Supplementary mass spectonomy data to analyse generation of spliced mutant Kras/RAC2 epitopes

Citation

Willimsky, Gerald (2021), Supplementary mass spectonomy data to analyse generation of spliced mutant Kras/RAC2 epitopes, Dryad, Dataset, https://doi.org/10.5061/dryad.jq2bvq88b

Abstract

In vitro proteasome processing of neo-splicetopes does not predict their presentation in vivo

Proteasome catalyzed peptide splicing (PCPS) of cancer-driving antigens could generate attractive neoepitopes to be targeted by TCR-based adoptive T cell therapy.

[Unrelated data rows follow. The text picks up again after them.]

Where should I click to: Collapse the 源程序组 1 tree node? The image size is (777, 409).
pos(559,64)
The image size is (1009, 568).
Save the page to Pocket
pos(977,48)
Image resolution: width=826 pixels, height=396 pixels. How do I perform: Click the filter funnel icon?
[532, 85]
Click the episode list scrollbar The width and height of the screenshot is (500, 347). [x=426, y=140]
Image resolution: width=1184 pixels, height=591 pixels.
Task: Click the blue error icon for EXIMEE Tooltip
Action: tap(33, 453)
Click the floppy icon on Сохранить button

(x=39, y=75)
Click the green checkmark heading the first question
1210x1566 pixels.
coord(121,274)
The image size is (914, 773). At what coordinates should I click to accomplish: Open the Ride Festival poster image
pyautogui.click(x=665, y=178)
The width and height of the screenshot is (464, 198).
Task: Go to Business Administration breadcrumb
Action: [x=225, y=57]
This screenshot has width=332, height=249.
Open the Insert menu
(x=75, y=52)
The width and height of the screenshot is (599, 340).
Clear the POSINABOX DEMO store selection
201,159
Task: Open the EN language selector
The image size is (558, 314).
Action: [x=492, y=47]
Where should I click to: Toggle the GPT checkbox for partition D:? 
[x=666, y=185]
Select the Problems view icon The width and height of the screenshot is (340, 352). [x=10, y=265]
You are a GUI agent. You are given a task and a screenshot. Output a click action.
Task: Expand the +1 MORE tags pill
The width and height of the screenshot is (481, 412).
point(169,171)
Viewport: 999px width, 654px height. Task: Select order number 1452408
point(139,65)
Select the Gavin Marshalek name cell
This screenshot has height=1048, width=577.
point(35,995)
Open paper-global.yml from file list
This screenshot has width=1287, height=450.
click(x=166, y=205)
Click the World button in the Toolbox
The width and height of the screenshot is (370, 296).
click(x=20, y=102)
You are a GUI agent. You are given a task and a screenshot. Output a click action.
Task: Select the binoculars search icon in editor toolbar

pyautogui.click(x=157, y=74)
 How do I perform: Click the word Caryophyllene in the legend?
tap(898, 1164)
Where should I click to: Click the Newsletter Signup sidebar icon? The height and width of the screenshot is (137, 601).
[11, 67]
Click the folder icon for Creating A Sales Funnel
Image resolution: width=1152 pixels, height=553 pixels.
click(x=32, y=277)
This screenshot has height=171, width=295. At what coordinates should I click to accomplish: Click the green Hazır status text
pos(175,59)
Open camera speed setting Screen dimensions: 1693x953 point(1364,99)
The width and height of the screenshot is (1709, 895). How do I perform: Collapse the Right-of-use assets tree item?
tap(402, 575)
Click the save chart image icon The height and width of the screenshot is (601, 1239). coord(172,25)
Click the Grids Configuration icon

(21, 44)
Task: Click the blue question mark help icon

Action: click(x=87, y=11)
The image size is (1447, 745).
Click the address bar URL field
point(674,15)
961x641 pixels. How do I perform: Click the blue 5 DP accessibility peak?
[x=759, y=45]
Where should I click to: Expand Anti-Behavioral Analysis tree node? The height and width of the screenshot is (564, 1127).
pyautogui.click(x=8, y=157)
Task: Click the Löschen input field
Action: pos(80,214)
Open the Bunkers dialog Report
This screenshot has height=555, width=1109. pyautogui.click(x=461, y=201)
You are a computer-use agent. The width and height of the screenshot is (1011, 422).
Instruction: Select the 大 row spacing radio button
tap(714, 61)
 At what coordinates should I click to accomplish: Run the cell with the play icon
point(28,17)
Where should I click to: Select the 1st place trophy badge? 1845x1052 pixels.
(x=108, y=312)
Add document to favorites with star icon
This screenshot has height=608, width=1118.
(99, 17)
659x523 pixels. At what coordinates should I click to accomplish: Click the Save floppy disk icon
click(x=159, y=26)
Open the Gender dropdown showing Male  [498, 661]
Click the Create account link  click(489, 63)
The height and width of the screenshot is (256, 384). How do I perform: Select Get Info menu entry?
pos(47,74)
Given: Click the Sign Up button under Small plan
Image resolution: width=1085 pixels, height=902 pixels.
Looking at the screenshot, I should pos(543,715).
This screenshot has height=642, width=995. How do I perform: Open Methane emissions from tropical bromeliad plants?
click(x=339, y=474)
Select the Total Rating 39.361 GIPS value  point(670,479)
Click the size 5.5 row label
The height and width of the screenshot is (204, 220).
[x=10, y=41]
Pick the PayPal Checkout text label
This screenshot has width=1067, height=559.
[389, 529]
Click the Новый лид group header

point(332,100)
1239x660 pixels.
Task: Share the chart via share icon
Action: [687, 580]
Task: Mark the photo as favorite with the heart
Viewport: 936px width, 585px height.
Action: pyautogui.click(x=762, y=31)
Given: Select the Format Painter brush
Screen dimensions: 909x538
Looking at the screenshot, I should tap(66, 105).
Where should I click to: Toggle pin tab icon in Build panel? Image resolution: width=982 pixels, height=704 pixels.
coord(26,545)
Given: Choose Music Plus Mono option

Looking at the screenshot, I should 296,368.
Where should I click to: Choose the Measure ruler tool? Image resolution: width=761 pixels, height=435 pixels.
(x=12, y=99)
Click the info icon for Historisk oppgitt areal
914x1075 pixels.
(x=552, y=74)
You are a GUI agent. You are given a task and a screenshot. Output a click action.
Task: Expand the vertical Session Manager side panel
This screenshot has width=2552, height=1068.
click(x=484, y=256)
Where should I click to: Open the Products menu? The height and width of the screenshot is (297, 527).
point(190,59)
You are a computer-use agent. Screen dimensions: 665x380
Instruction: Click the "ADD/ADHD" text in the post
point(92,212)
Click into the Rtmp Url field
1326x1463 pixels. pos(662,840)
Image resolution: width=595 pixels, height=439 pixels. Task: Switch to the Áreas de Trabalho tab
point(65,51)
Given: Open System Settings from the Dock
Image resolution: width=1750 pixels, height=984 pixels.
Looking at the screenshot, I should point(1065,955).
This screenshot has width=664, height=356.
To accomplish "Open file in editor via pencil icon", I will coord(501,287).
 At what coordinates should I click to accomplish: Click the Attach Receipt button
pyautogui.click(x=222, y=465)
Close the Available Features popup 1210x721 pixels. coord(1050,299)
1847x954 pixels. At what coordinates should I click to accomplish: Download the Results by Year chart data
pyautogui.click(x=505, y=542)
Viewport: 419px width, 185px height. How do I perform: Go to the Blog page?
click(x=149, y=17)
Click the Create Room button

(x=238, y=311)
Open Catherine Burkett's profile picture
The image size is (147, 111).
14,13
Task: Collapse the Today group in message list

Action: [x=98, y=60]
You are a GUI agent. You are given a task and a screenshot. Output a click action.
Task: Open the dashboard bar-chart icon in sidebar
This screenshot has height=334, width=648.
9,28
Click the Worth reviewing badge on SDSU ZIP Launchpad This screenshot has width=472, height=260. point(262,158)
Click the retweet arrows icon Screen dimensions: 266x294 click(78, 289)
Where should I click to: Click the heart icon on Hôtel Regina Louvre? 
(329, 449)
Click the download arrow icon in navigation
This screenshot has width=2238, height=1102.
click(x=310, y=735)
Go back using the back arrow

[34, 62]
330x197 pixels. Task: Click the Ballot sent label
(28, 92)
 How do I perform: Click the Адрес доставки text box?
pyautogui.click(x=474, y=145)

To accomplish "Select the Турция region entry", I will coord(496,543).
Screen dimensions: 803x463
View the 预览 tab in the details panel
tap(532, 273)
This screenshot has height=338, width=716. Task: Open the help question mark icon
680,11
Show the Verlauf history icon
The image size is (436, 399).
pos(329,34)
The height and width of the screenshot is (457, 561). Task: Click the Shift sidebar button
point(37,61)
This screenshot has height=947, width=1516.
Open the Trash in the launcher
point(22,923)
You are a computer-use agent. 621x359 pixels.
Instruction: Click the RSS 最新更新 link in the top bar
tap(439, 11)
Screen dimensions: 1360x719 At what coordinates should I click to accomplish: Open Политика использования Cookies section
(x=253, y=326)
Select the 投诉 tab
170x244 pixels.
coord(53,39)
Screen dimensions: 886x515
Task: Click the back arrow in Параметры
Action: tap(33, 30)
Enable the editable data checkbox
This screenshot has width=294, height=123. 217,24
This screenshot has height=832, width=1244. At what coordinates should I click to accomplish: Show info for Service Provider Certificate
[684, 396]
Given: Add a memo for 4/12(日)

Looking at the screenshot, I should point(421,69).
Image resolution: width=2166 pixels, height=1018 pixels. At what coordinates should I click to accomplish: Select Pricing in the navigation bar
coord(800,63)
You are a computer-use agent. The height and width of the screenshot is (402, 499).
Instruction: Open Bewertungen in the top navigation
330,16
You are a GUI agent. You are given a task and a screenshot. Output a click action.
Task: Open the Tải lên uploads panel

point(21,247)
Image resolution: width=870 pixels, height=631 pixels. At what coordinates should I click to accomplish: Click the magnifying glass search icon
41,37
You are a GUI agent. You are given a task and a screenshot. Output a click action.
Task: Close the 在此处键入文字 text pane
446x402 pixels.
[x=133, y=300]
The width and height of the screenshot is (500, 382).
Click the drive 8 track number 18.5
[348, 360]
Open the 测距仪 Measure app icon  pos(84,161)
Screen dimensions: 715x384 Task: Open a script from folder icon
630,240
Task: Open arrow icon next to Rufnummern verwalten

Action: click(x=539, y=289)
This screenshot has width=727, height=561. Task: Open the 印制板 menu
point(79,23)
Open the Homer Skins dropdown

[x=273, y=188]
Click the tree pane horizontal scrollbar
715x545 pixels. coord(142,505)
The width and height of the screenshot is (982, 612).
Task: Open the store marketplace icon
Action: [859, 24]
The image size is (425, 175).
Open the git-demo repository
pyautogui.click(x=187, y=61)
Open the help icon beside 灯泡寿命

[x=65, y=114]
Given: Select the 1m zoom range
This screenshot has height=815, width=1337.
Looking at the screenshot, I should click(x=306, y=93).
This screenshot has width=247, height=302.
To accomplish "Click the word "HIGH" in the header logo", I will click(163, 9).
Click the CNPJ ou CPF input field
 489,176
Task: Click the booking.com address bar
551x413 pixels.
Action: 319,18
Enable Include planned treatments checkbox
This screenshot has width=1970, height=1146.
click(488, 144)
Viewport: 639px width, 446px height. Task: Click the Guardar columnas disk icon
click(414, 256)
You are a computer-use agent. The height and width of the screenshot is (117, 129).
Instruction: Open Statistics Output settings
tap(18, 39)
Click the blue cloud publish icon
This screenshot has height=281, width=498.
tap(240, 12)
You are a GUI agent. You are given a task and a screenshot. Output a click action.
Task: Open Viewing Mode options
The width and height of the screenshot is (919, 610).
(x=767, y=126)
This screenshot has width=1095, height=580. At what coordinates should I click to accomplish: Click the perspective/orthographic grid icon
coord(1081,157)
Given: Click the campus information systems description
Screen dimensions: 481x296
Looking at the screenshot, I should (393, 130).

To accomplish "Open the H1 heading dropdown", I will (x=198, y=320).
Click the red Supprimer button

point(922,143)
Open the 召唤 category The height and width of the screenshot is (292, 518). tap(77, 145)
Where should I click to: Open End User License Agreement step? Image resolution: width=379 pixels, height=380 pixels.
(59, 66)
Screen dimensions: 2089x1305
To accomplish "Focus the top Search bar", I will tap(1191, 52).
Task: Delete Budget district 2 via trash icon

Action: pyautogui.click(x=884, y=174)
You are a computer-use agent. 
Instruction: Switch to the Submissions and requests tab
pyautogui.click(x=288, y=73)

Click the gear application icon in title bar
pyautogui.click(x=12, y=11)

Based on a spliced peptide prediction algorithm TCRs were generated against putative KRASG12V and RAC2P29L derived neo-splicetopes with high HLA-A*02:01 binding affinity. TCRs generated in mice with a diverse human TCR repertoire specifically recognized the respective target peptides with high efficacy. However, we failed to detect any neo-splicetope specific T cell response when testing the in vivo neo-splicetope generation and obtained no experimental evidence that the putative KRASG12V- and RAC2P29L-derived neo-splicetopes were naturally processed and presented. Furthermore, only the putative RAC2P29L-derived neo-splicetopes was generated by in vitro PCPS.  Our experiments pose severe questions on the notion that available algorithms or the in vitro PCPS reaction reliably simulate in vivo splicing and argue against the general applicability of an algorithm-driven “reverse immunology” pipeline for the identification of cancer-specific neo-splicetopes.